**Directions**. Could you print, exactly and without pictures, only the lines from the one with "Click the blue step 3 circle" through the end of the records below?

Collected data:
╔══
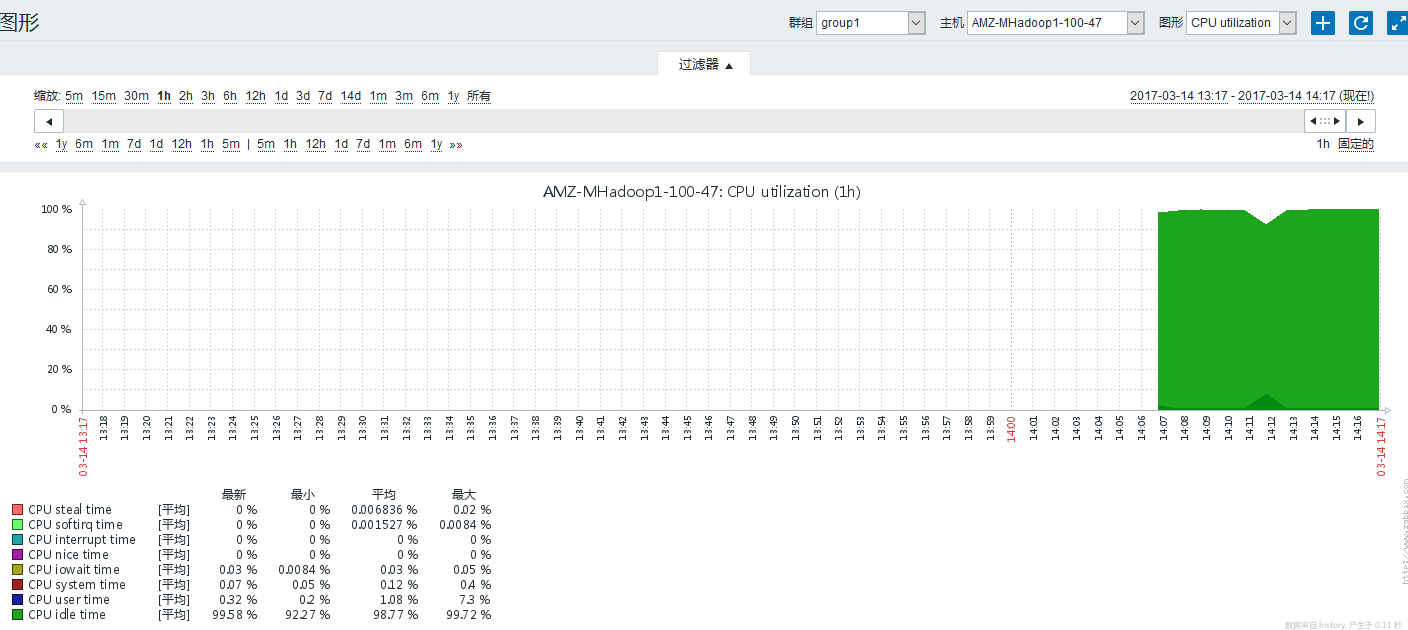Enter fullscreen mode via the expand icon
This screenshot has width=1408, height=630.
pos(1398,22)
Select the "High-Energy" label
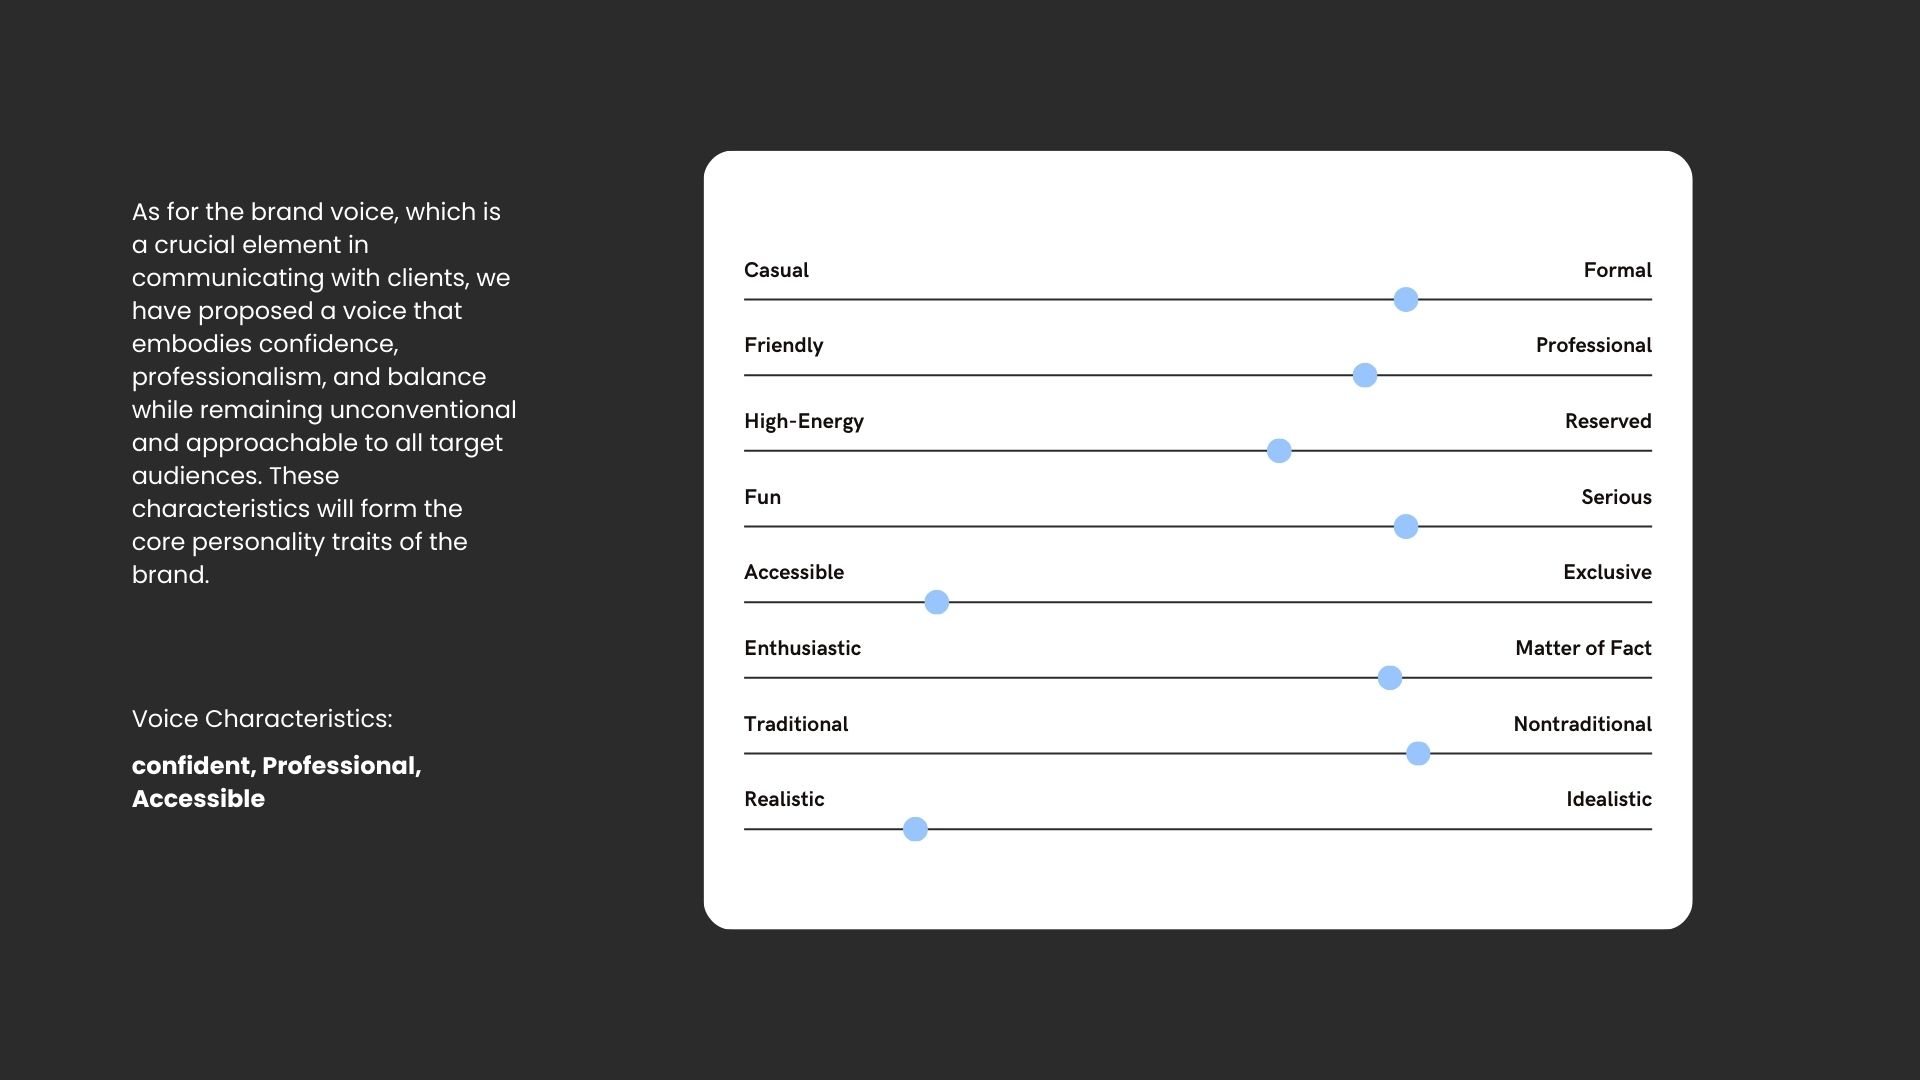Image resolution: width=1920 pixels, height=1080 pixels. [803, 421]
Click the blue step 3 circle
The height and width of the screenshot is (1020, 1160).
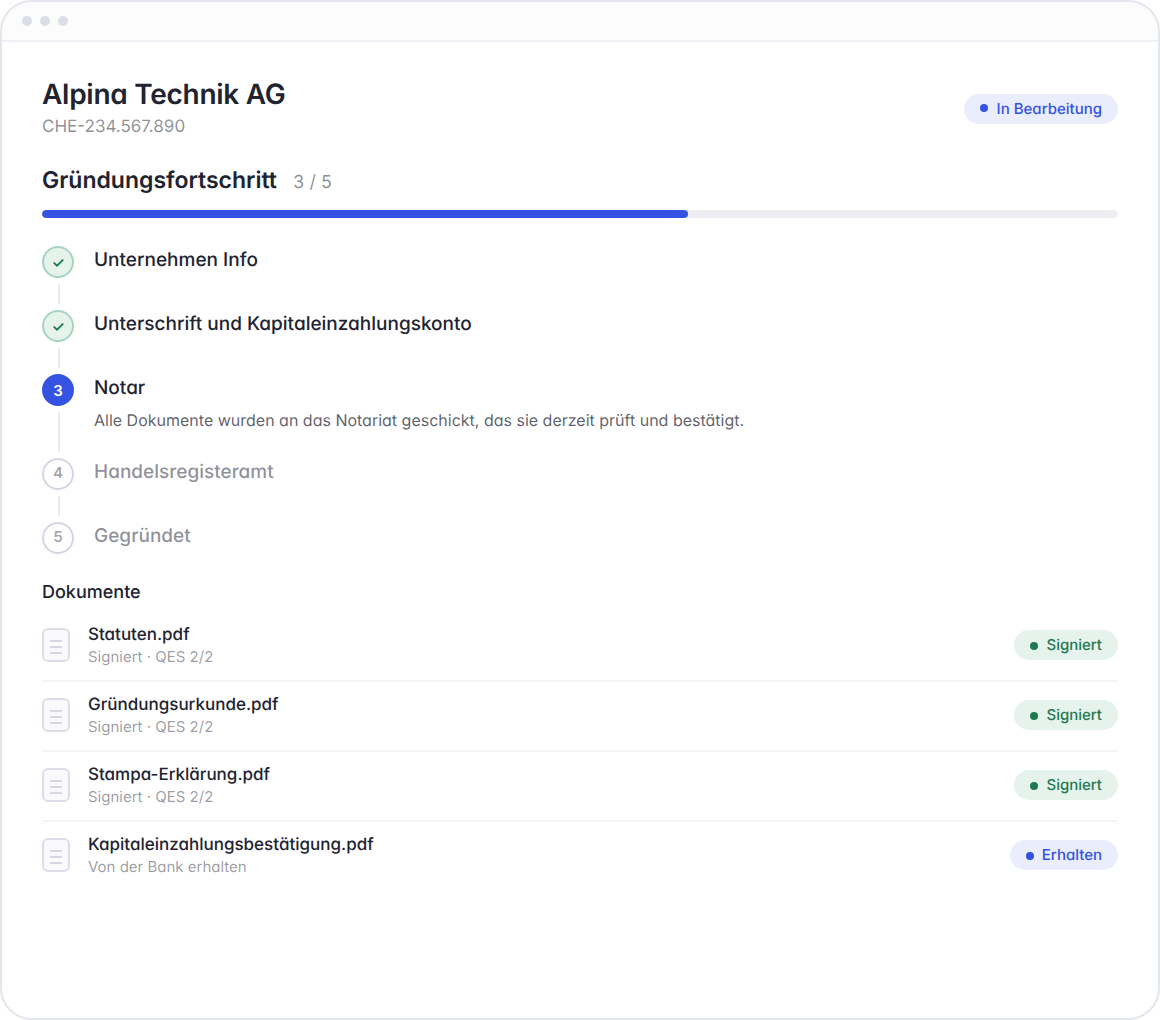click(58, 390)
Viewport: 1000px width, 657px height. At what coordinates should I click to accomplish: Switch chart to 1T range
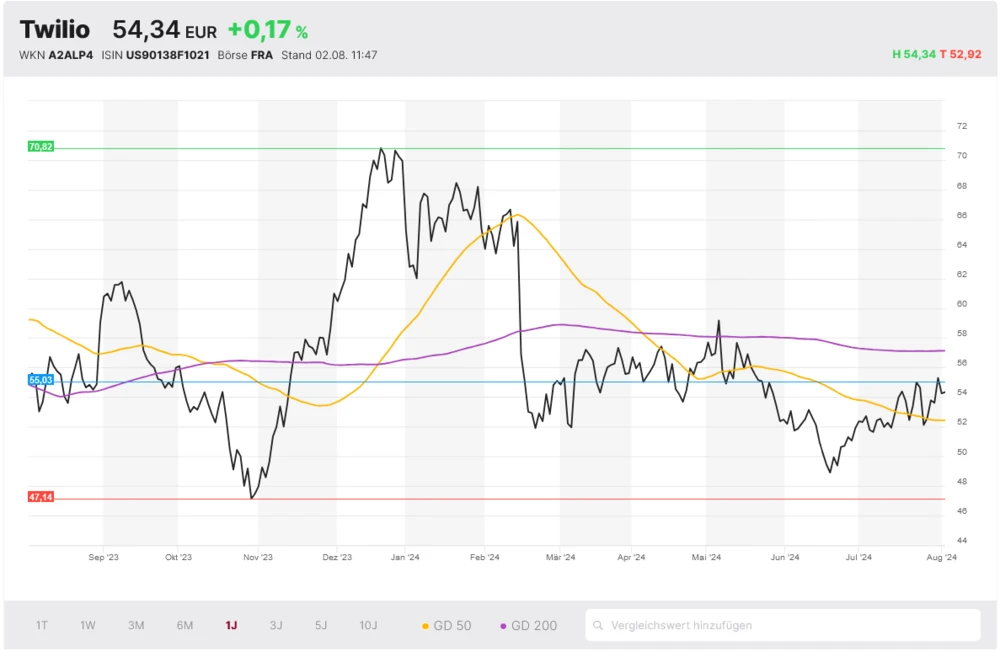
╚══
**Response**.
Click the blue step 3 circle
The height and width of the screenshot is (1020, 1160).
click(58, 390)
Viewport: 1000px width, 657px height. At what coordinates should I click to accomplish: Switch chart to 1T range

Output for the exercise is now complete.